------ EXCERPTED RECORDS ------

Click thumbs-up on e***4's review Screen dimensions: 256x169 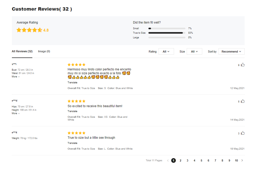click(243, 133)
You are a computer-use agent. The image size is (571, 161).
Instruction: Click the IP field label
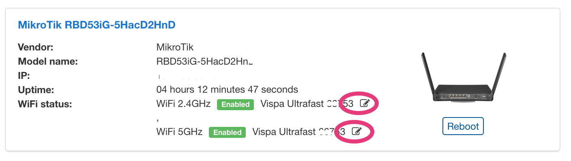point(24,76)
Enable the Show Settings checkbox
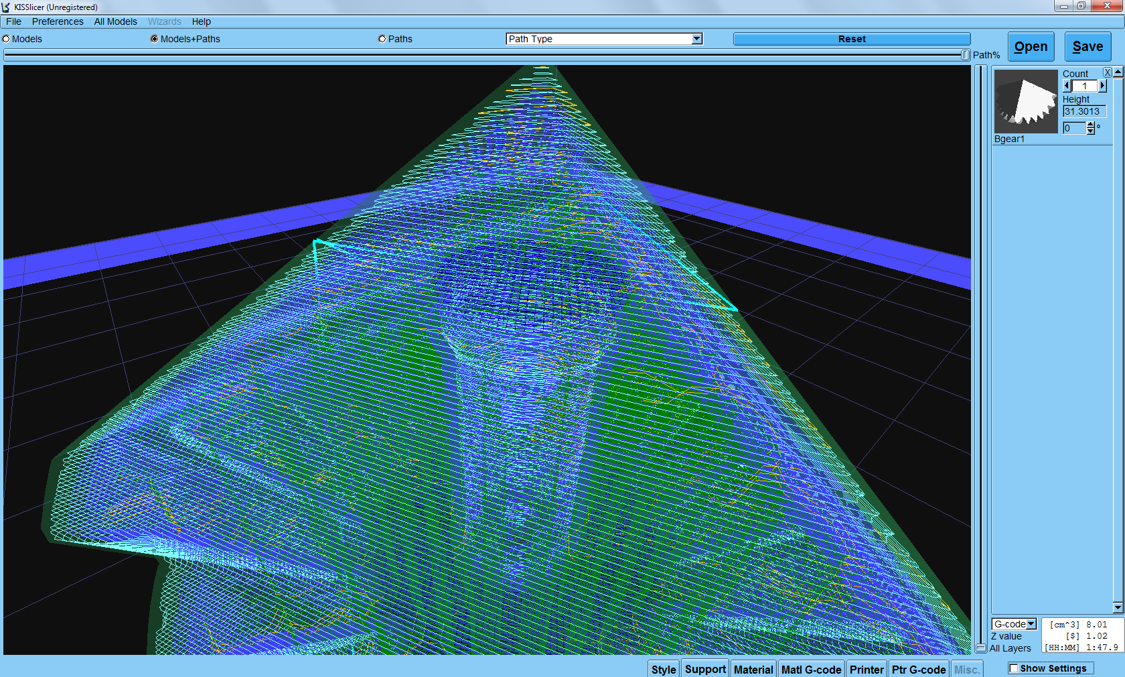The image size is (1125, 677). click(1014, 668)
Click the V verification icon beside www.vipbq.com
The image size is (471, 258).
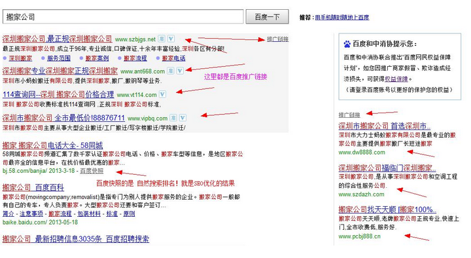(x=183, y=118)
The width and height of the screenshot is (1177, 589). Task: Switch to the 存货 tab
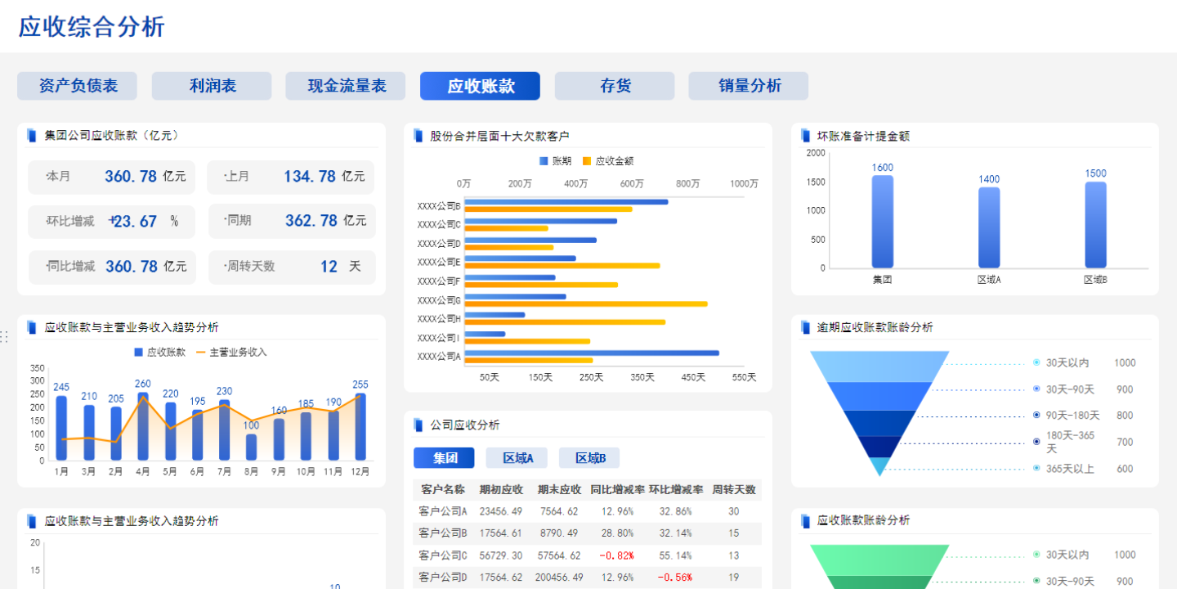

------

BRIEF =
Set down word for word the lines beginning with the one containing "The image size is (471, 258)." and ending with the last line of the listing, inclusive. Omit every picture.

RESULT BELOW =
The image size is (471, 258).
(x=183, y=118)
The width and height of the screenshot is (1177, 589). Task: Switch to the 存货 tab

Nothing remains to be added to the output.